**Goal**
Reproduce these lines exactly, starting at the line that contains "Given: Click the" and ending at the last line of the items.

[Items from a data source]
#####

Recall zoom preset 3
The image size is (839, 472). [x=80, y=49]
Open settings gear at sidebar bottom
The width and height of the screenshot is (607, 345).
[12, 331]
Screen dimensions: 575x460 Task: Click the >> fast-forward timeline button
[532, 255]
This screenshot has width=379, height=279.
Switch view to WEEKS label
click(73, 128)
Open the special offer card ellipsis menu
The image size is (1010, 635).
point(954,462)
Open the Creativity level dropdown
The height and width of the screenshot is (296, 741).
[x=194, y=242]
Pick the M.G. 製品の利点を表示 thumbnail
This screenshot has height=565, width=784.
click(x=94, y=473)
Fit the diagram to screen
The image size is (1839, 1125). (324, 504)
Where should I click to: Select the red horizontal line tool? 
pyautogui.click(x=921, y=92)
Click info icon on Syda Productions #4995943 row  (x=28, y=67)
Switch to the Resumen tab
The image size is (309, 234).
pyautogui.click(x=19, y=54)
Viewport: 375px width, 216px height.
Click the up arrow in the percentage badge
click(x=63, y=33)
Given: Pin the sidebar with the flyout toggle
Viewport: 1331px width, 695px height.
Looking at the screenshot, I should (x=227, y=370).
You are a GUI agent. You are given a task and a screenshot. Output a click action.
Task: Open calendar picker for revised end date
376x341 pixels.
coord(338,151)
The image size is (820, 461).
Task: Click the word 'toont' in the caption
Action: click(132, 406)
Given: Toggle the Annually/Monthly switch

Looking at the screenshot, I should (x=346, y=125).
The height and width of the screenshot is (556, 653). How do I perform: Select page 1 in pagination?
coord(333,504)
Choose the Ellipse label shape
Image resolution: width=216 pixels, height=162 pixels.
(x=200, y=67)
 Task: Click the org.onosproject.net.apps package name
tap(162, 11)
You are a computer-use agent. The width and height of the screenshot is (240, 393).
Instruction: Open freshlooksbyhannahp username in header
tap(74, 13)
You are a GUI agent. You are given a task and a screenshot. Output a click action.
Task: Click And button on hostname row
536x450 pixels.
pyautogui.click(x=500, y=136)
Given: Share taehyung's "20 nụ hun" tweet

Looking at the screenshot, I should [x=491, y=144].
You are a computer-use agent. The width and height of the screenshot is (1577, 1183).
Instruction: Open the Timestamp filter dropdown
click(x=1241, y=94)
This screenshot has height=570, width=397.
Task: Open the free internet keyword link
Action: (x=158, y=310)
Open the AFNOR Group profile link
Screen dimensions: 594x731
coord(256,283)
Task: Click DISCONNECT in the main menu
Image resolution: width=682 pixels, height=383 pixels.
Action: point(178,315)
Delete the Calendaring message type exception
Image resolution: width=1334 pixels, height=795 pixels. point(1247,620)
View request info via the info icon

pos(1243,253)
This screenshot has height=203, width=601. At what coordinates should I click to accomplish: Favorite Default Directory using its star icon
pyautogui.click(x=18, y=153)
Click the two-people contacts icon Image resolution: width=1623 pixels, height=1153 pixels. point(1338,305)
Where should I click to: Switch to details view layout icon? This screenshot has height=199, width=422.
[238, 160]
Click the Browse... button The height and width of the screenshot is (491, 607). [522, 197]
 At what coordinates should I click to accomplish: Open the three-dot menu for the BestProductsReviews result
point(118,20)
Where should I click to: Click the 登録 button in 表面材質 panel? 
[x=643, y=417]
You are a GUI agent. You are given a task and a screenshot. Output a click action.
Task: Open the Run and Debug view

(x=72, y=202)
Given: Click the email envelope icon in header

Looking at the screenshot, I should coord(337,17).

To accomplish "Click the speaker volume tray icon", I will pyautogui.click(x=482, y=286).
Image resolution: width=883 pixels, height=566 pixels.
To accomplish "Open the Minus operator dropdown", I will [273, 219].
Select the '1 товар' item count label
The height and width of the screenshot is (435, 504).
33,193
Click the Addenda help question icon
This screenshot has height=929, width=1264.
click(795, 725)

#####

**Result**
Given: Click the email envelope icon in header

Looking at the screenshot, I should coord(337,17).

To accomplish "Click the speaker volume tray icon", I will pyautogui.click(x=482, y=286).
Image resolution: width=883 pixels, height=566 pixels.
To accomplish "Open the Minus operator dropdown", I will [273, 219].
Select the '1 товар' item count label
The height and width of the screenshot is (435, 504).
33,193
Click the Addenda help question icon
This screenshot has height=929, width=1264.
click(795, 725)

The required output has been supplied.